U.K.-based Barclays PLC (NYSE: BCS) is refusing to pay fines totaling $470 million levied against the bank by the U.S. Federal Energy Regulatory Commission (FERC) related to electricity trading by four former traders who were judged to have manipulated electric power prices in several Western states, including California. The manipulation is alleged to have occurred between November 2006 and December 2008.
In a news release, the FERC has ordered the bank to pay $453 million in fines and to disgorge $34.9 million, plus interest, in "unjust profits." The four former traders have been hit with fines totaling $18 million.
Barclays has 30 days in which to pay the fines, but the bank has already distributed a statement saying that it plans to "vigorously defend" itself in federal court. The inference to be drawn is that Barclays will not pay the fine by the deadline. In that case, by law, the matter will automatically be referred by FERC to the federal courts.

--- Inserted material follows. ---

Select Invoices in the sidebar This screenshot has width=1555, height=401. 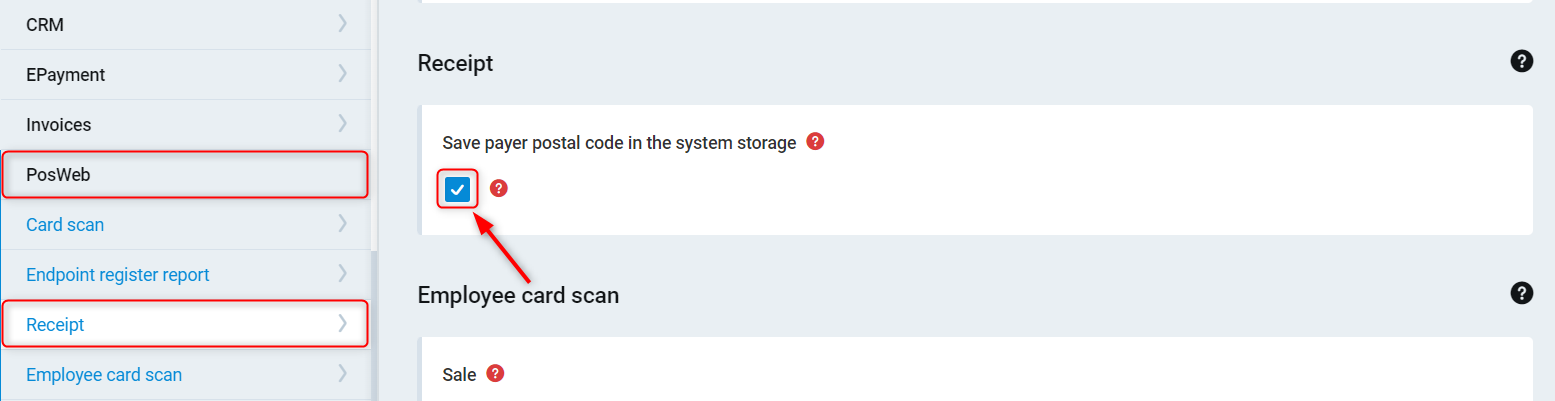pyautogui.click(x=59, y=125)
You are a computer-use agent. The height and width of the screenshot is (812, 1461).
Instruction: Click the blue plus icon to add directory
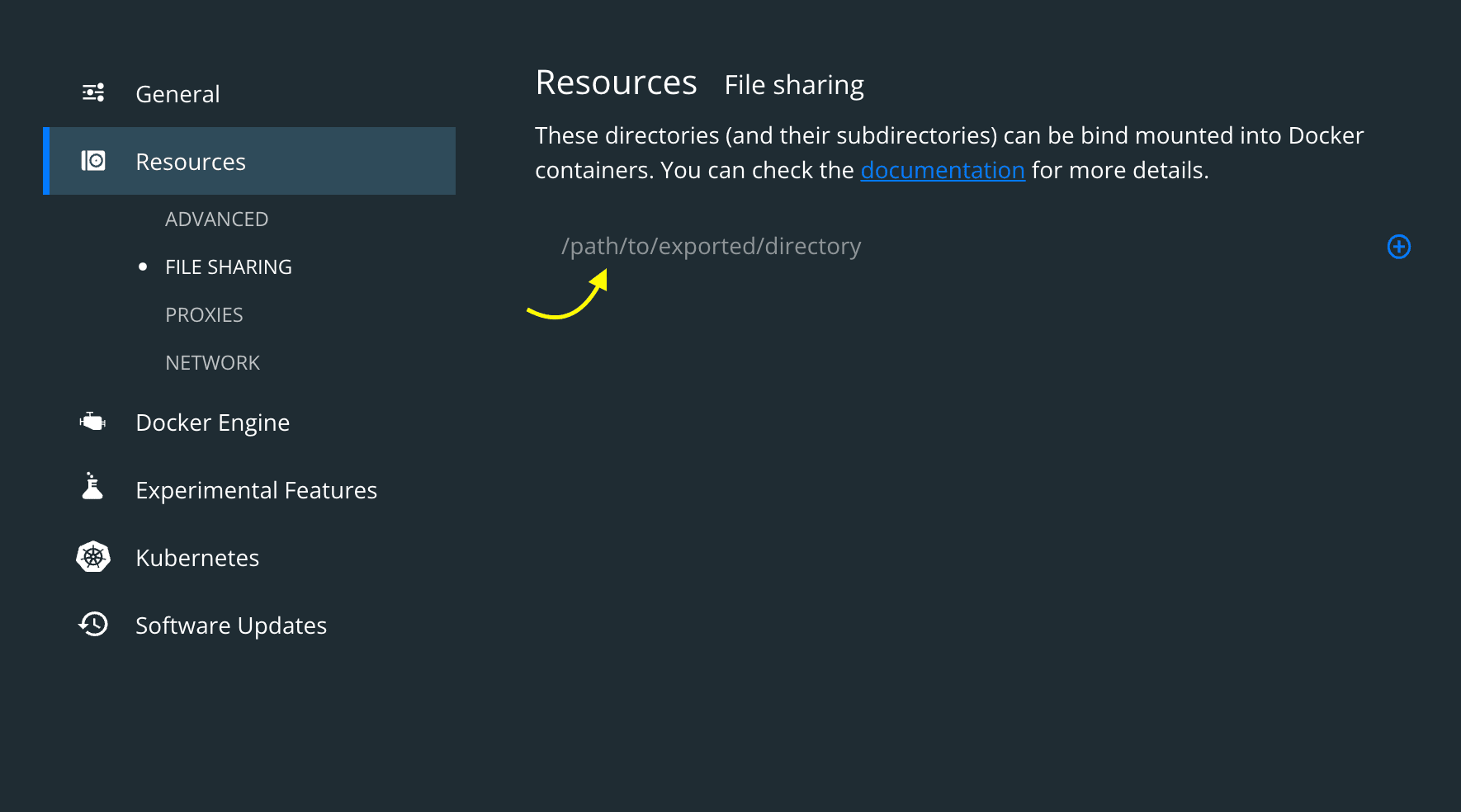click(x=1399, y=247)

Deutsche Bank A.G. (NYSE: DB) already has agreed to pay a settlement of $1.7 million related to similar charges, and J.P. Morgan Chase & Co. (NYSE: JPM) in May received a notice from the FERC that the agency plans to recommend an enforcement action against the bank and some of the bank's employees. It is not entirely clear that the FERC's action against J.P. Morgan is related to manipulation of the same electricity markets.